In conclusion, we have used a graphical modeling approach to investigate the potential role of gene expression in monocytes in mediating smoking effects on atherosclerosis. The analytic approach implemented here allowed discriminating among competing causal models affecting multiple genes and revealed gene networks that included multiple members with known causal roles in atherosclerosis or mediation of smoke-tobacco effects. To the best of our knowledge, this is the first application of causal inference on gene modules rather than individual genes. Our results put together previously unconnected genes that led to the formulation of new hypotheses about potential molecular mechanisms linking smoking effects to atherosclerosis phenotypes. Therefore, inspection of the correlation structure of risk factors, gene expression and atherosclerosis, revealed candidate genes that would have been missed by looking at strength of gene-phenotype associations alone.

Materials and Methods

More details are provided in Text S1.

Subjects

Study participants of both sexes aged 35–74 yr, were successively enrolled into the GHS, a community-based cohort study in the Rhein-Main region in western mid-Germany. Participants were of European origin.
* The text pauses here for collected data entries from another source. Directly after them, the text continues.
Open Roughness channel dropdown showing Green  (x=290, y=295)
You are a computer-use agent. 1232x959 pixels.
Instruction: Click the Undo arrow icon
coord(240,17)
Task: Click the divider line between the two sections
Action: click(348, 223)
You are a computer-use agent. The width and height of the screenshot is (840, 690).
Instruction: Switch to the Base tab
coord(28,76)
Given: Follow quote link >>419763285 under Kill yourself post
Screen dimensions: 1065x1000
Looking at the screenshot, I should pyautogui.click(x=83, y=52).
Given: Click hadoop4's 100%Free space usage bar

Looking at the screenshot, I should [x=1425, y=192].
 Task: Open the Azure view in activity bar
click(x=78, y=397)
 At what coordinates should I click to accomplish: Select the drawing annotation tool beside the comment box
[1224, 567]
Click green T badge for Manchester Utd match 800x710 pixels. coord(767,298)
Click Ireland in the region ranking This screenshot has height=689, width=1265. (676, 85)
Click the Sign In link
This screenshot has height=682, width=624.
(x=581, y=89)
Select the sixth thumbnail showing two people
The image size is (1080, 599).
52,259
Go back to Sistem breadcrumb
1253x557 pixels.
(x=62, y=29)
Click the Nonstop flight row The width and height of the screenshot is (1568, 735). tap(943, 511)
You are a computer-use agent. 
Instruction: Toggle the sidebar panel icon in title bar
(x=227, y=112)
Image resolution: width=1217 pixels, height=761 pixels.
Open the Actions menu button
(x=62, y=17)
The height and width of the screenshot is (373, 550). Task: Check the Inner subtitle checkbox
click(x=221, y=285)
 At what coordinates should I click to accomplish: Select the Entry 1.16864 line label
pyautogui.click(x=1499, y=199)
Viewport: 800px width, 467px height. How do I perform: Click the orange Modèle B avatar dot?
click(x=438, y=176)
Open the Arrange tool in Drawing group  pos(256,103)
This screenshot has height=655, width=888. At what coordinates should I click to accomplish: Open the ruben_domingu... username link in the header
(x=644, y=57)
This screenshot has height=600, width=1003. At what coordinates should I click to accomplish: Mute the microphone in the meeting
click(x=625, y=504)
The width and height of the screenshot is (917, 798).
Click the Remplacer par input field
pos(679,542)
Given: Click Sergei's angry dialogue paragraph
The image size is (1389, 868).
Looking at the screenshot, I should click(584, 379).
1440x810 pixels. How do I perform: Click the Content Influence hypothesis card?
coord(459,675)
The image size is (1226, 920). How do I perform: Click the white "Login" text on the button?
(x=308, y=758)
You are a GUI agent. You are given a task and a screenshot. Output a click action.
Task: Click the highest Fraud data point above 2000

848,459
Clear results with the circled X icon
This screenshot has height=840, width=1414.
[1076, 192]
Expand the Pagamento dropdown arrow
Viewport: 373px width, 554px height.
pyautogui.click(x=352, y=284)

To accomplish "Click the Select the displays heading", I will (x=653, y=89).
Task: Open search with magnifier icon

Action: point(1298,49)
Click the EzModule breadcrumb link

More details about the GHS study are provided in [9]. There were 1,536 individuals with microarray expression data that passed quality control tests. Nine individuals with missing number of plaques were removed. Smoking status was recorded by interview at recruitment. Current smokers (individuals smoking ≥1 cigarette per day since at least 6 months before recruitment, n = 248) and nonsmokers (individuals who had never been smoking over a period of at least 6 months, n = 688) were used for analyses. Occasional smokers (n = 42), ex-smokers (n = 547) and individuals with missing information on smoking status (n = 2) were excluded.

Ethics statement

All subjects gave written informed consent. Ethical approval was given by the local ethics committee and by the local and federal data safety commissioners (Ethik-Kommission der Landesärztekammer Rheinland-Pfalz 22/03/2007 Number 837.020.07 (5555)).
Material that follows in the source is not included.